This Notebook implements Word2vec for sentiment analysis

In [1]:
import numpy as np
import pandas as pd
import nltk
from nltk.corpus import stopwords
from nltk.stem import WordNetLemmatizer
import re

In [2]:
data = pd.read_csv(r"tweets.csv")
data.head()

Unnamed: 0,id,label,tweet
0,1,0,#fingerprint #Pregnancy Test https://goo.gl/h1...
1,2,0,Finally a transparant silicon case ^^ Thanks t...
2,3,0,We love this! Would you go? #talk #makememorie...
3,4,0,I'm wired I know I'm George I was made that wa...
4,5,1,What amazing service! Apple won't even talk to...


In [3]:
nltk.download("stopwords")
stop_words = set(stopwords.words("english"))
nltk.download("wordnet")
lemmatizer = WordNetLemmatizer()

[nltk_data] Downloading package stopwords to /root/nltk_data...
[nltk_data]   Package stopwords is already up-to-date!
[nltk_data] Downloading package wordnet to /root/nltk_data...
[nltk_data]   Package wordnet is already up-to-date!


In [4]:
def clean_tweet(x):
  x = re.sub("@\w+", "", x) #removing user mentions
  x = re.sub("#", "", x) # removing hashtags
  x = re.sub("http\S+", "", x) # removing links
  x = re.sub("'s\b", "", x) # removing 's
  x = re.sub("[^a-zA-Z]", " ", x) #fetching only aplha letters
  x = x.lower() # lowercasing
  tokens = [ i for i in x.split() if not i in stop_words ] # removing stopwords
  final_string = ""
  for token in tokens:
    final_string = final_string + token + " "
  return final_string.strip()

In [5]:
data.tweet = data.tweet.apply( lambda x: clean_tweet(x) )

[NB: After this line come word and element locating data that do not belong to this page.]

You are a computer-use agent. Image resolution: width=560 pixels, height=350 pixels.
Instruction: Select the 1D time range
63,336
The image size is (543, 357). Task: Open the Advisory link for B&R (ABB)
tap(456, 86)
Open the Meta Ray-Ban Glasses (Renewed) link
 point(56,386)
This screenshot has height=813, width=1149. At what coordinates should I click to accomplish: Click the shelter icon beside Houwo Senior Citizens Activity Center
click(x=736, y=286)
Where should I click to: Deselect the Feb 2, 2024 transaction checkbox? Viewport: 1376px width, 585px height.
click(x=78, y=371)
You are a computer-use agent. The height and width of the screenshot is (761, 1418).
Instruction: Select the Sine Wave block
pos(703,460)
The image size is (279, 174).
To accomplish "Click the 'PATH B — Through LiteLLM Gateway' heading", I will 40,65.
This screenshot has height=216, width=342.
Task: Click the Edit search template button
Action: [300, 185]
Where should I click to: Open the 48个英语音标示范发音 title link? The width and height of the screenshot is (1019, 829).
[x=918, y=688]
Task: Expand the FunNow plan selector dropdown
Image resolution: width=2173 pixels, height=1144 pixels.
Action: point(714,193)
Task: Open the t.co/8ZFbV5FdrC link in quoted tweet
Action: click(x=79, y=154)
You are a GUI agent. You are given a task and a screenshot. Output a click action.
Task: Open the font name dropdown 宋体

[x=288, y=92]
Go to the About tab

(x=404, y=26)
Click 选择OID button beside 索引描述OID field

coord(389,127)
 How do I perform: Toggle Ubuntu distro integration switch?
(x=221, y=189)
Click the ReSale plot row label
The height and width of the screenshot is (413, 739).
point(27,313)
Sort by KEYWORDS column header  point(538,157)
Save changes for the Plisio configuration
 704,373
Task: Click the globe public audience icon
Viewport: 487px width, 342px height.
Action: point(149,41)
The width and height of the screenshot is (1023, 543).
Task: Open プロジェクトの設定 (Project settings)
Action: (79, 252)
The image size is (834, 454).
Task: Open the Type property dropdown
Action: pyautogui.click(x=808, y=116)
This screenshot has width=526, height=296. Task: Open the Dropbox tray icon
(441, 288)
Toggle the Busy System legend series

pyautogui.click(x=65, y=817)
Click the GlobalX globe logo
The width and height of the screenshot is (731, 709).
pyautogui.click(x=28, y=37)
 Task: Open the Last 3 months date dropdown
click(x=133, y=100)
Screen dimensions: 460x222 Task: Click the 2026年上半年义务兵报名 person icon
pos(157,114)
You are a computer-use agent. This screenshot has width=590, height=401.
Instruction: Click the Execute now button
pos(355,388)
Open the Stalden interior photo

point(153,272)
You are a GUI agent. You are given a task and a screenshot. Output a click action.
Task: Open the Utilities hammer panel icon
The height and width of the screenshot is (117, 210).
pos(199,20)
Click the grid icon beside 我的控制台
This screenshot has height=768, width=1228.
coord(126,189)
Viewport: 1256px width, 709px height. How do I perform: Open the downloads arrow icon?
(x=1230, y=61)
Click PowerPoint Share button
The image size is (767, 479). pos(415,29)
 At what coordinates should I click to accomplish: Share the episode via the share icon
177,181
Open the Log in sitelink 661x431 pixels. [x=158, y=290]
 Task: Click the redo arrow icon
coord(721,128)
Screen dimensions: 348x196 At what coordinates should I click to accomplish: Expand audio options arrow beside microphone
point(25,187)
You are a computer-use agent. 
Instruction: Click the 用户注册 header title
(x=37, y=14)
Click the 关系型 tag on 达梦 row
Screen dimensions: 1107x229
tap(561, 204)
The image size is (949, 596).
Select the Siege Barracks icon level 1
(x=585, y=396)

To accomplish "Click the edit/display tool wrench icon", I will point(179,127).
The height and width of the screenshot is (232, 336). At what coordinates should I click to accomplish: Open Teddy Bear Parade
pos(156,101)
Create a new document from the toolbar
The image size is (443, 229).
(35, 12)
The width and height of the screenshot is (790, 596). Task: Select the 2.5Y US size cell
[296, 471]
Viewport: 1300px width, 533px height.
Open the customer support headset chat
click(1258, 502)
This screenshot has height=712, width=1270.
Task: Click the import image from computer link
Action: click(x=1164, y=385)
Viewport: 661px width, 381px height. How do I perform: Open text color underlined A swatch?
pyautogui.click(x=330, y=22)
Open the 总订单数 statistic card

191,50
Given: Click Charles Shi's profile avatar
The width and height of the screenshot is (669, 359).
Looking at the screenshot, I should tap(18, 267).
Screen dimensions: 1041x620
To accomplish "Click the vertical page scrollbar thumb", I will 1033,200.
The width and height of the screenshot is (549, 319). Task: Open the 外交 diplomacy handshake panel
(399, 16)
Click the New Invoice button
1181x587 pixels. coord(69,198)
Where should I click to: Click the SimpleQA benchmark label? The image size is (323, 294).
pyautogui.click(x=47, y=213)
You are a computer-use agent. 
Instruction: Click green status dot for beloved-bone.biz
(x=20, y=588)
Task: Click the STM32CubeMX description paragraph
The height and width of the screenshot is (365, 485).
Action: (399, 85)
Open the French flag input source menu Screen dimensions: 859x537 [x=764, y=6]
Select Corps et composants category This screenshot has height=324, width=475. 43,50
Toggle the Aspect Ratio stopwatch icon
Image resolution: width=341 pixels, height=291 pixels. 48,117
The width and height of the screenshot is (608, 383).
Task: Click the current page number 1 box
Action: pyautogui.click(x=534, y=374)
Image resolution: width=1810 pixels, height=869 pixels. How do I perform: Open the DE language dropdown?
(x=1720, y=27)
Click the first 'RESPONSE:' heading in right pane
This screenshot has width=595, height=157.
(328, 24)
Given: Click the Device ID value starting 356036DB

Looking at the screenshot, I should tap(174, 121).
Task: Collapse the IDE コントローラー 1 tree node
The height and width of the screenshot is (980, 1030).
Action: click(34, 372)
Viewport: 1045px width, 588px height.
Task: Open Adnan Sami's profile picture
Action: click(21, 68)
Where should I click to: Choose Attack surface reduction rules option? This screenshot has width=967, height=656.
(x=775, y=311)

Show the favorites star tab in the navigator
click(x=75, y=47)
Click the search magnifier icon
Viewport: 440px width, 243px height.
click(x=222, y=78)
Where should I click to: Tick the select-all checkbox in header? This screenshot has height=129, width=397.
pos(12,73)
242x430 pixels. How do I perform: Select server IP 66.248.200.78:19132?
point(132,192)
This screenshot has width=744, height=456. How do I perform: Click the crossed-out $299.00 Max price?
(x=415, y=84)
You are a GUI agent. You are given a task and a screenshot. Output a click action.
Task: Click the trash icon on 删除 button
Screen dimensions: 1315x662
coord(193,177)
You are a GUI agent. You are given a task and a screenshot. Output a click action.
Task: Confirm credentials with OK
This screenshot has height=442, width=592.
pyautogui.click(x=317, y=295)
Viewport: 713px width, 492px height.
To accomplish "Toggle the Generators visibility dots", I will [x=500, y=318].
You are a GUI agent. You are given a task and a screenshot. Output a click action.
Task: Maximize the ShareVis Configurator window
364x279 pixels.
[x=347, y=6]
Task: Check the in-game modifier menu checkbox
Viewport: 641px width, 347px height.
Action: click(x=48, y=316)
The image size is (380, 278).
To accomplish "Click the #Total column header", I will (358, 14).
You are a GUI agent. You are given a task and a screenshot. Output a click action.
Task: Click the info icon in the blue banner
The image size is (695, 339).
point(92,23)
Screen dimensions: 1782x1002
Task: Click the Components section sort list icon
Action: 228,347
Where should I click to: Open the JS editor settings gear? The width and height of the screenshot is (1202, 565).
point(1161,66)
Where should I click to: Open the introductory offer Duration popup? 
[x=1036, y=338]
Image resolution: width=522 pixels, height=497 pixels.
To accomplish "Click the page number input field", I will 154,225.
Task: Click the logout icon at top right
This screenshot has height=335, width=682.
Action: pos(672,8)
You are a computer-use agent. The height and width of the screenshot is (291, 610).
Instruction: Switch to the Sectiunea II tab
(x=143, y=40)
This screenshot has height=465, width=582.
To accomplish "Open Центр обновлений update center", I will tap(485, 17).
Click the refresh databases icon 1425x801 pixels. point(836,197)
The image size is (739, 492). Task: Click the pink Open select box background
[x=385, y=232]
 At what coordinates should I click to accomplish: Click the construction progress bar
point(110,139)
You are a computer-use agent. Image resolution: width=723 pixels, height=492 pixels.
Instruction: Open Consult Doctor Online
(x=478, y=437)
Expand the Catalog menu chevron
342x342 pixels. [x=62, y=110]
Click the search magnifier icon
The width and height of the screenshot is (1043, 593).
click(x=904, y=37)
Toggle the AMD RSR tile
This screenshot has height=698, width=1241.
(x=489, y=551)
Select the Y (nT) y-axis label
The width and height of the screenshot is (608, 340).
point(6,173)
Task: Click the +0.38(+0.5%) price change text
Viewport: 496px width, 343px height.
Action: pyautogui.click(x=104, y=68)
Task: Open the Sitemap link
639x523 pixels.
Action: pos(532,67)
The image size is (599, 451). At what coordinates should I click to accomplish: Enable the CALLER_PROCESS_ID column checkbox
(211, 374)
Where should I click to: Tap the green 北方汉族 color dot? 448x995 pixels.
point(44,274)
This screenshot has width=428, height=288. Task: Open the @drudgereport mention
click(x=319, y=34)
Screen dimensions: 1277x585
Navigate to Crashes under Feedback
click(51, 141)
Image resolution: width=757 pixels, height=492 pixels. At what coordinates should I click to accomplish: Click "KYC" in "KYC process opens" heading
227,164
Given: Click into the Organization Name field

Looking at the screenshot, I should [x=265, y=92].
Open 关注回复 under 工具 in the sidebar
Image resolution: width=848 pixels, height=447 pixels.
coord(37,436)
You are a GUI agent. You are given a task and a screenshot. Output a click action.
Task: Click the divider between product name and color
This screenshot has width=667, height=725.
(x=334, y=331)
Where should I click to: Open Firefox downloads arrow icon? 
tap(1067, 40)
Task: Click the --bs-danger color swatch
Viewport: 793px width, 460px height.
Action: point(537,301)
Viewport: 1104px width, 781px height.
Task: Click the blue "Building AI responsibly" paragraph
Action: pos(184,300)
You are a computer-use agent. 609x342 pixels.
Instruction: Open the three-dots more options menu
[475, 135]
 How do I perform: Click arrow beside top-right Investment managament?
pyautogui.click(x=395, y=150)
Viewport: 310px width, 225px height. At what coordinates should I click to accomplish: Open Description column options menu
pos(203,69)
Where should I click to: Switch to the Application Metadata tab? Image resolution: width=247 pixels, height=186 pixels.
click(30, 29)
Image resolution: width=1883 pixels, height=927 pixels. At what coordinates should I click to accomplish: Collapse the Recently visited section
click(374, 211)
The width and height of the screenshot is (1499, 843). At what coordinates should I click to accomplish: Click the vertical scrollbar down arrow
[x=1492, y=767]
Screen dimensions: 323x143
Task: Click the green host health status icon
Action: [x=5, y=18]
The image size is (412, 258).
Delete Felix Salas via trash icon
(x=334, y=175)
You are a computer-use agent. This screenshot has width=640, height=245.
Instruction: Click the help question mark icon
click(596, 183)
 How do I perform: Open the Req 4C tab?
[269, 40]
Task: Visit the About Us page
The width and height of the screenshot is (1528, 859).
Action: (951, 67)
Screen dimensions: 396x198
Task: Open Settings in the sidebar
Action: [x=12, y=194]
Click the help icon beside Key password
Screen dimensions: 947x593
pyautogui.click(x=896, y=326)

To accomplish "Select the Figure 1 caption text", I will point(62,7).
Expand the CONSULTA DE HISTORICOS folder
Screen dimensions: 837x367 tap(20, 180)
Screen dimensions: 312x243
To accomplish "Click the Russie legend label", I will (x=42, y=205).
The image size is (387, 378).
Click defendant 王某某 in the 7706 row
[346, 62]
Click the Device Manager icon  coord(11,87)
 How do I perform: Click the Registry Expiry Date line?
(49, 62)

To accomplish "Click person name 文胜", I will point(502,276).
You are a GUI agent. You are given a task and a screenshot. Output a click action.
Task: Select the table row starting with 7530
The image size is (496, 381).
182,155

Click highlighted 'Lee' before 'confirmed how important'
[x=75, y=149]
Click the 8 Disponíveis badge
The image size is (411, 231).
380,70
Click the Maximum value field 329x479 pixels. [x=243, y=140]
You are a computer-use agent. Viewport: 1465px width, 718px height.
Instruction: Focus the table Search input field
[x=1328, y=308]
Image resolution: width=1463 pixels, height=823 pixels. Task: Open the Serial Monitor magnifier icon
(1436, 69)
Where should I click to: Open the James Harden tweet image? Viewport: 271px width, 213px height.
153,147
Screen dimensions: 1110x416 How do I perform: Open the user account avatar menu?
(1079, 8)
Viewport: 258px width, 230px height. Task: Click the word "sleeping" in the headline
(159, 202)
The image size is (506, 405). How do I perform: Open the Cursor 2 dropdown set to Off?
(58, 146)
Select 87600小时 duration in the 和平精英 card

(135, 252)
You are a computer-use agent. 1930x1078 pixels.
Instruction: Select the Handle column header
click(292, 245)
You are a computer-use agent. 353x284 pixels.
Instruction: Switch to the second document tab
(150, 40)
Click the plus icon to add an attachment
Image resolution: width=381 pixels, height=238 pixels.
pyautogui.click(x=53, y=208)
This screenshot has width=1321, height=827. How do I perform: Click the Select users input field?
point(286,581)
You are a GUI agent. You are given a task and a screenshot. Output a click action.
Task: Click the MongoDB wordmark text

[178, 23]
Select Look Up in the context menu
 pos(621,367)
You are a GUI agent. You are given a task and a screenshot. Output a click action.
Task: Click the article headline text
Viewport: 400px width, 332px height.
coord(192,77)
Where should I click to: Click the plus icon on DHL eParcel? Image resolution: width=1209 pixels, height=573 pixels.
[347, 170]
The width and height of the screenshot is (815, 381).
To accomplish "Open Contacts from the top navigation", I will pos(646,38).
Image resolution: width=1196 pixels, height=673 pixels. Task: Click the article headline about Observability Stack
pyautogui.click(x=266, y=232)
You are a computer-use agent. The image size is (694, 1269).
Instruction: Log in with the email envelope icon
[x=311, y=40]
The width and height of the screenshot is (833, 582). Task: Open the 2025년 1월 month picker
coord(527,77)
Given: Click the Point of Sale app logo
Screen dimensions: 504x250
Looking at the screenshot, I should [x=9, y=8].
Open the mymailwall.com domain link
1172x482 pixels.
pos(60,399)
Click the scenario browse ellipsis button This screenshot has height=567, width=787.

**Using google's word2Vec**

In [None]:
#downloading and extracting word2vec
! wget -c "https://s3.amazonaws.com/dl4j-distribution/GoogleNews-vectors-negative300.bin.gz"
! gunzip GoogleNews-vectors-negative300.bin.gz

In [7]:
from gensim.models import KeyedVectors

# path of the downloaded model
filename = 'GoogleNews-vectors-negative300.bin'

# load into gensim
w2vec = KeyedVectors.load_word2vec_format(filename, binary=True)

**Contextual Relationship Between Words**

One of the impressive things about word2vec is it's ability to capture semantic relationship between words. That is the reason that you can do cool stuff like perform linear algebra on words and get an appropriate output. Have a look at the following example:

airplane - fly + drive = car

If you pass the left hand side of the above equation to the model, it will give the right handside. Which makes sense because what would you get if you remove the ability to fly from an airplane? And add the ability to drive? You would get a car!

**Text Classification using Word2Vec**

word2vec gives vector representation of individual words, in order to find the same for a statement or a document you can take mean of the vectors of it's constituent words.

Length of every pre-trained word2vec embeddings is 300

In [8]:
#function to get vector representation of tweet
def convert_to_vec(x):
  vec = np.zeros((1, 300))
  count = 0
  for token in x.split(" "):
    try:
      vec += w2vec.wv.word_vec(token)
      count += 1
    except KeyError:
      continue
  if count != 0:
    vec = vec / count
  return vec

In [9]:
wordvec_arrays = np.zeros((data.shape[0], 300))

for i, j in enumerate(data.tweet):
  wordvec_arrays[i, :] = convert_to_vec(j)

wordvec_arrays.shape

  import sys


(7920, 300)

In [10]:
from sklearn.model_selection import train_test_split
train_x, test_x, train_y, test_y = train_test_split(wordvec_arrays, data.label, test_size=0.2, random_state=42)

In [11]:
from sklearn.linear_model import LogisticRegression
from sklearn.metrics import f1_score

lr = LogisticRegression()

lr.fit(train_x, train_y)

y_predict = lr.predict(test_x)

In [12]:
f1_score(y_predict, test_y)

0.747225647348952